Quoted text:
At face value, Clark's earnestly delivered declarations against the NCAA are grim indeed. The premise that Byers somehow controls the cases to be judged and the judgment of the cases suggests not only a Machiavellian influence but a sinister coercion of massive proportions—the manipulation of people not only below him in the enforcement process but above him as well. People who have no day-to-day contact with him; who in some cases have never seen the inside of his Shawnee Mission domain; who, in fact, are not even on his staff. Who, in fact, are the enforcement heart of the NCAA.
It is when his arguments reach that extreme that Clark strains credulity. Despite Byers' reputation as an autocratic administrator, the "heart" of the enforcement system is not Byers. The heart is the Committee on Infractions. And who and what is that? Five men, elected to three-year terms, serving without pay to establish the rules and make the judgments on all investigative and punitive actions, the legal checks and balances that make the system tick. The formula has been hammered out over a 20-year period, but, says committee member Dr. William Matthews of the University of Kentucky, "It is a constantly evolving thing," especially now in this age of litigation.

Requirements:
In the passage on NCAA enforcement, why does Clark's argument "strain credulity"? Answer in one to three sentences.

Information provided:
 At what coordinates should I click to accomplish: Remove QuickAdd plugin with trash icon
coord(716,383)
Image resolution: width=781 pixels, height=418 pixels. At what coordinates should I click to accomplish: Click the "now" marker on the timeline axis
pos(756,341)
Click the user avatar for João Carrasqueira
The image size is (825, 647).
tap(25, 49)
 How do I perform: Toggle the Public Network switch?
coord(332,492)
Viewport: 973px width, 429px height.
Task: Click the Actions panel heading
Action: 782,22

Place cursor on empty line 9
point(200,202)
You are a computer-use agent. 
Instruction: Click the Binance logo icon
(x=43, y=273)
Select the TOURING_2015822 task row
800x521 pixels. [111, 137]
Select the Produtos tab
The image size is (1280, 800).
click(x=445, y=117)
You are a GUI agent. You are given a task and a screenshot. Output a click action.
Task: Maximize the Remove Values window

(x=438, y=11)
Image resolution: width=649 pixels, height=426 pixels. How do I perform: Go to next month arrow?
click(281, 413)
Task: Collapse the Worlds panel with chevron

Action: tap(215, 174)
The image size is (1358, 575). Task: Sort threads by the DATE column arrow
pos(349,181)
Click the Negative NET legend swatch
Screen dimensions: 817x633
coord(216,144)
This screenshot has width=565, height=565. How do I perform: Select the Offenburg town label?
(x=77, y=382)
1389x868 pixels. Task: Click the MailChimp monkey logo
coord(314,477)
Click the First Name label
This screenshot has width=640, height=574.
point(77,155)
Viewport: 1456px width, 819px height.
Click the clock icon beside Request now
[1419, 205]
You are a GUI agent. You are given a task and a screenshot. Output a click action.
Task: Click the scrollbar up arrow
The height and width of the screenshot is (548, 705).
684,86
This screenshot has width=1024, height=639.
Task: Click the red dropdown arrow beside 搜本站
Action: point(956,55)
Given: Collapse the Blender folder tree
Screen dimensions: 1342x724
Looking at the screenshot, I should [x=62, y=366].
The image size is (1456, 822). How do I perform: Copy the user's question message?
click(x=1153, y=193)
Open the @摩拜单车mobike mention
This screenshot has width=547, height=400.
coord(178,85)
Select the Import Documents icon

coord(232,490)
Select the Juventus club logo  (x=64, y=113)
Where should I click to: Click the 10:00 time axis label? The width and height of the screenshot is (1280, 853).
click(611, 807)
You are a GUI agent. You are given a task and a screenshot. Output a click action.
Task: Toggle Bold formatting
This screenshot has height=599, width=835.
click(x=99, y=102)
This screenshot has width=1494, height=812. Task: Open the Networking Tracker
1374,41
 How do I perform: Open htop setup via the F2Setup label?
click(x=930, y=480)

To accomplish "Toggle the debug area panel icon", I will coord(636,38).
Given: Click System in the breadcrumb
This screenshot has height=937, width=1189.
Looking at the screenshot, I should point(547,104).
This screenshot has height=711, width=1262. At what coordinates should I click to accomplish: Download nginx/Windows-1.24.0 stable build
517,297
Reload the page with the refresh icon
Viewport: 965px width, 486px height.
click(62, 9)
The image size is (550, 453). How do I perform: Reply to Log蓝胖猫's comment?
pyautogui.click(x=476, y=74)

Written solution:
His argument would have Byers controlling people above him who have no day-to-day contact with him and are not even on his staff. The passage says the heart of the enforcement system is not Byers but the Committee on Infractions: five men elected to three-year terms who serve without pay and make the rules and judgments on all investigative and punitive actions.